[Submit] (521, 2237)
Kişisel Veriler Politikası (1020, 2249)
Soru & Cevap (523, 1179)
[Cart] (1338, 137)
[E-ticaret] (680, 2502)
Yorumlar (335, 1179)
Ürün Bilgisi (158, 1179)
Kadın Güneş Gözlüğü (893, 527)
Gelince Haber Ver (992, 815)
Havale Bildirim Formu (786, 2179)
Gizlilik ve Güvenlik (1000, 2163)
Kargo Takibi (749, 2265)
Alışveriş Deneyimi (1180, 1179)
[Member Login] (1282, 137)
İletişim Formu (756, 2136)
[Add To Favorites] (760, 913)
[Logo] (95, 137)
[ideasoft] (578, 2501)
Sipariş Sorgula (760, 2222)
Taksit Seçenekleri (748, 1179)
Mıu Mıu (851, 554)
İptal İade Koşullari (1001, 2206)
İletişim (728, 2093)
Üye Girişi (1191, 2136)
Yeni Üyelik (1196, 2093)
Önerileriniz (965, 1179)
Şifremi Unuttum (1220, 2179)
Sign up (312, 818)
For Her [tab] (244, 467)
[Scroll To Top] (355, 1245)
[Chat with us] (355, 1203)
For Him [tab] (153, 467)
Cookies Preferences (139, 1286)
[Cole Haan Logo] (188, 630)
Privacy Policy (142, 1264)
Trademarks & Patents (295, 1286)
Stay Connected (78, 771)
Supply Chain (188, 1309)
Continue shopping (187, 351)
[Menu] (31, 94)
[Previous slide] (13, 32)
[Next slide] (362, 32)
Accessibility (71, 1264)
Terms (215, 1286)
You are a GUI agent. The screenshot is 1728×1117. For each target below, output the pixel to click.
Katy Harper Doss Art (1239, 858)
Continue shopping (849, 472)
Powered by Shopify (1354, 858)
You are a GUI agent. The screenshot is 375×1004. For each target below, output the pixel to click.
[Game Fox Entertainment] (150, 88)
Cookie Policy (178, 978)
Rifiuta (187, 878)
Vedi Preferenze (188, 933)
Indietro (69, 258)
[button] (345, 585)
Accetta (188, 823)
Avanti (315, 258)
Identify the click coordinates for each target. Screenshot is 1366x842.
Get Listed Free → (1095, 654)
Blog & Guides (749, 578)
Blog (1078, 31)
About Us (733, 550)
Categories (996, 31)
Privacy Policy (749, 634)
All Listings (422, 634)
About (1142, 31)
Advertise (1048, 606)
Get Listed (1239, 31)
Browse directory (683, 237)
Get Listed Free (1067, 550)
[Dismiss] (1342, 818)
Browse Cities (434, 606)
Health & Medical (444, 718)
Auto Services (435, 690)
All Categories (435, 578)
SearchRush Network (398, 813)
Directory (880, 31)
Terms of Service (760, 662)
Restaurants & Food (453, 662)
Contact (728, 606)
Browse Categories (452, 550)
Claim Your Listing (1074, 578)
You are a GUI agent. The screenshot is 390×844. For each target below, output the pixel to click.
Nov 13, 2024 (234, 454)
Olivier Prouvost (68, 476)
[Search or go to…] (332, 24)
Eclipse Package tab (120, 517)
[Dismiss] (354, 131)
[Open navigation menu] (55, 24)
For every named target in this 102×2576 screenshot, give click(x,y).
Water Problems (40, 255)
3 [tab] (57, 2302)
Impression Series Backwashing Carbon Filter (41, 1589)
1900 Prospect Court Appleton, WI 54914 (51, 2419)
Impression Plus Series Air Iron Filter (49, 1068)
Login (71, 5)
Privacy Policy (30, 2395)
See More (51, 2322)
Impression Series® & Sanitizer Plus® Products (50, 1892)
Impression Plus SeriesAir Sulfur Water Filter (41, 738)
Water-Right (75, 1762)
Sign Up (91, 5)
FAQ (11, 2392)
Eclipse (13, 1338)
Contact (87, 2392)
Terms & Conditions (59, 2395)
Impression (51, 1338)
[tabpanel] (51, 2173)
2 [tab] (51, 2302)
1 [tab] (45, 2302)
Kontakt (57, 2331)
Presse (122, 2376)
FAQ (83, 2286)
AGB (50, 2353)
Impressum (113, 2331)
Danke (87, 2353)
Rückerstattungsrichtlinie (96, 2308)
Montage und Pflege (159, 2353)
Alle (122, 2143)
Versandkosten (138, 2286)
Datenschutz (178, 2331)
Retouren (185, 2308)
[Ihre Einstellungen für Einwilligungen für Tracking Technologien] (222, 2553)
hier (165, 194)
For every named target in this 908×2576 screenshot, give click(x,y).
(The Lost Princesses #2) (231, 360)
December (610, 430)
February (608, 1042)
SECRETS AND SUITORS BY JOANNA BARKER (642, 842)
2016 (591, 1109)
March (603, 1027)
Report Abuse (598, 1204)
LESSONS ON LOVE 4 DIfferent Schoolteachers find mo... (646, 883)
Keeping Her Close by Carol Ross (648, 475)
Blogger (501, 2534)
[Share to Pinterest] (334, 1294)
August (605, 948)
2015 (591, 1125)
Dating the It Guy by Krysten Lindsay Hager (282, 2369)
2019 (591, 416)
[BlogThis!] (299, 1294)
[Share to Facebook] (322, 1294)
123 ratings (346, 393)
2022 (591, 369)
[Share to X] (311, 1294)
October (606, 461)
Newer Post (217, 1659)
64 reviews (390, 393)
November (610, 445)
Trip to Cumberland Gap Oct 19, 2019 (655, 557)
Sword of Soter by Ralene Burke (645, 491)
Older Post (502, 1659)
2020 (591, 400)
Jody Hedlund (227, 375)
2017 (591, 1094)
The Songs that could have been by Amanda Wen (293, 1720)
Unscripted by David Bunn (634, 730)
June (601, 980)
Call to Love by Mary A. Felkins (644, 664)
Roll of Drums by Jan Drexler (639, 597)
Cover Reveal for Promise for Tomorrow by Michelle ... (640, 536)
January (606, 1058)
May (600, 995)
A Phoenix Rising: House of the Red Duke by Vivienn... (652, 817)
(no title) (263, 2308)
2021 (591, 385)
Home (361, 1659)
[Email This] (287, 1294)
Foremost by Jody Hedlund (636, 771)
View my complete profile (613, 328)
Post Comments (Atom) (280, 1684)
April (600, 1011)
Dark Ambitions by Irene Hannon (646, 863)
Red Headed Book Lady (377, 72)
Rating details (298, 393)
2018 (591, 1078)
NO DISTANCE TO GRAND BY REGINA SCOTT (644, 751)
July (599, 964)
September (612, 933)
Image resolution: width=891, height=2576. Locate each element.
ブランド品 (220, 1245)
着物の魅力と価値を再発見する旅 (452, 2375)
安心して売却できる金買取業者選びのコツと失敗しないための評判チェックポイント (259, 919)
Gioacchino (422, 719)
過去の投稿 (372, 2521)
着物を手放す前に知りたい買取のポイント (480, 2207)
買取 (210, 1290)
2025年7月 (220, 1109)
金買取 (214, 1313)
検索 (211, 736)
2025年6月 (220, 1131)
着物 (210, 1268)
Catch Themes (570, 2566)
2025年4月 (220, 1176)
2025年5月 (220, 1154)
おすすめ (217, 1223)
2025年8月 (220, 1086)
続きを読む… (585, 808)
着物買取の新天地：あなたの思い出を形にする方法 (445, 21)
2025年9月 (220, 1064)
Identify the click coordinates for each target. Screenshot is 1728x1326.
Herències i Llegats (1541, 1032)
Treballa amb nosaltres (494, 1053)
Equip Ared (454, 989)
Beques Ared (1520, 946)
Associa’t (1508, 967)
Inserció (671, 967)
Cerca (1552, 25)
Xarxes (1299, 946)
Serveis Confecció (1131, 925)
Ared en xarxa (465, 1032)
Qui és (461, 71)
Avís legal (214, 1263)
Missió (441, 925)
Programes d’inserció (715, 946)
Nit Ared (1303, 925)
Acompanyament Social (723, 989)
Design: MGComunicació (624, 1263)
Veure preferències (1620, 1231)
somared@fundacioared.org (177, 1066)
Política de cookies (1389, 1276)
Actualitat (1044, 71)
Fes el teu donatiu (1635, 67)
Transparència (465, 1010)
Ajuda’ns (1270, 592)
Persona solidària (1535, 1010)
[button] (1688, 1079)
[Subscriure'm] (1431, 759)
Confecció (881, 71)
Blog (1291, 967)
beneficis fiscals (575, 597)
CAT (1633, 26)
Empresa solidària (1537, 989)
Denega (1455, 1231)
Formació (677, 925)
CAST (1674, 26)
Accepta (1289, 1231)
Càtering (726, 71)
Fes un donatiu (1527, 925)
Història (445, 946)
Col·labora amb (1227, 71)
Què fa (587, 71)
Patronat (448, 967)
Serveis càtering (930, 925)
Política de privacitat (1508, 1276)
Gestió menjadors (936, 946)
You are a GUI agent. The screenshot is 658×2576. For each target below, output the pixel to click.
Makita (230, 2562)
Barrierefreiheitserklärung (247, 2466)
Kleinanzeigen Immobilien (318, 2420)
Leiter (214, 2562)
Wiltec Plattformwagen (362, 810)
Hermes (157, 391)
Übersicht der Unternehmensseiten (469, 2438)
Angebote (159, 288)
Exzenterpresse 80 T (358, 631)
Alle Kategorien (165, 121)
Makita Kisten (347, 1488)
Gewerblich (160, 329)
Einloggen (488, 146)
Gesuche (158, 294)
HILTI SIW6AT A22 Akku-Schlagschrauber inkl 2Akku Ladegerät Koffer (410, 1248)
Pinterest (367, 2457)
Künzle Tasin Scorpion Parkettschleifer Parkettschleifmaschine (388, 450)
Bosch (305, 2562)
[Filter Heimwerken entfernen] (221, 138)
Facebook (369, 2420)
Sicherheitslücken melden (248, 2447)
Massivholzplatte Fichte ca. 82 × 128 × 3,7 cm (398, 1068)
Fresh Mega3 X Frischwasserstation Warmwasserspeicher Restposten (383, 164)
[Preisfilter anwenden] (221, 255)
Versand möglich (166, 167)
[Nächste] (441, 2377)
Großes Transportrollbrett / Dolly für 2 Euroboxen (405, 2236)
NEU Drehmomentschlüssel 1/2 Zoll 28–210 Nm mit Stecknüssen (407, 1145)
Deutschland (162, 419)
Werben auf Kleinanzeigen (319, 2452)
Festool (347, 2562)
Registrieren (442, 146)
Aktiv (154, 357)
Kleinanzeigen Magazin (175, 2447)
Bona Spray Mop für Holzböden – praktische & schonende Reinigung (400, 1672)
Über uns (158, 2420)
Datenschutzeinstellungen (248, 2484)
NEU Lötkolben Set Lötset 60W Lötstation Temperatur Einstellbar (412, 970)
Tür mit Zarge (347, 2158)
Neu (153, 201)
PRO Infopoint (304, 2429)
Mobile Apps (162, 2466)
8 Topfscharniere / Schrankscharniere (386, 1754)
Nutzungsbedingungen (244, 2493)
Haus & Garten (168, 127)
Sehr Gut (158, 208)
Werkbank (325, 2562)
********************
Assigned task: From the first line of the records above down to the line containing "[Scroll To Top] (355, 1245)", repeat each line exactly as written. Include both of those lines and add nothing.

Answer below:
[Submit] (521, 2237)
Kişisel Veriler Politikası (1020, 2249)
Soru & Cevap (523, 1179)
[Cart] (1338, 137)
[E-ticaret] (680, 2502)
Yorumlar (335, 1179)
Ürün Bilgisi (158, 1179)
Kadın Güneş Gözlüğü (893, 527)
Gelince Haber Ver (992, 815)
Havale Bildirim Formu (786, 2179)
Gizlilik ve Güvenlik (1000, 2163)
Kargo Takibi (749, 2265)
Alışveriş Deneyimi (1180, 1179)
[Member Login] (1282, 137)
İletişim Formu (756, 2136)
[Add To Favorites] (760, 913)
[Logo] (95, 137)
[ideasoft] (578, 2501)
Sipariş Sorgula (760, 2222)
Taksit Seçenekleri (748, 1179)
Mıu Mıu (851, 554)
İptal İade Koşullari (1001, 2206)
İletişim (728, 2093)
Üye Girişi (1191, 2136)
Yeni Üyelik (1196, 2093)
Önerileriniz (965, 1179)
Şifremi Unuttum (1220, 2179)
Sign up (312, 818)
For Her [tab] (244, 467)
[Scroll To Top] (355, 1245)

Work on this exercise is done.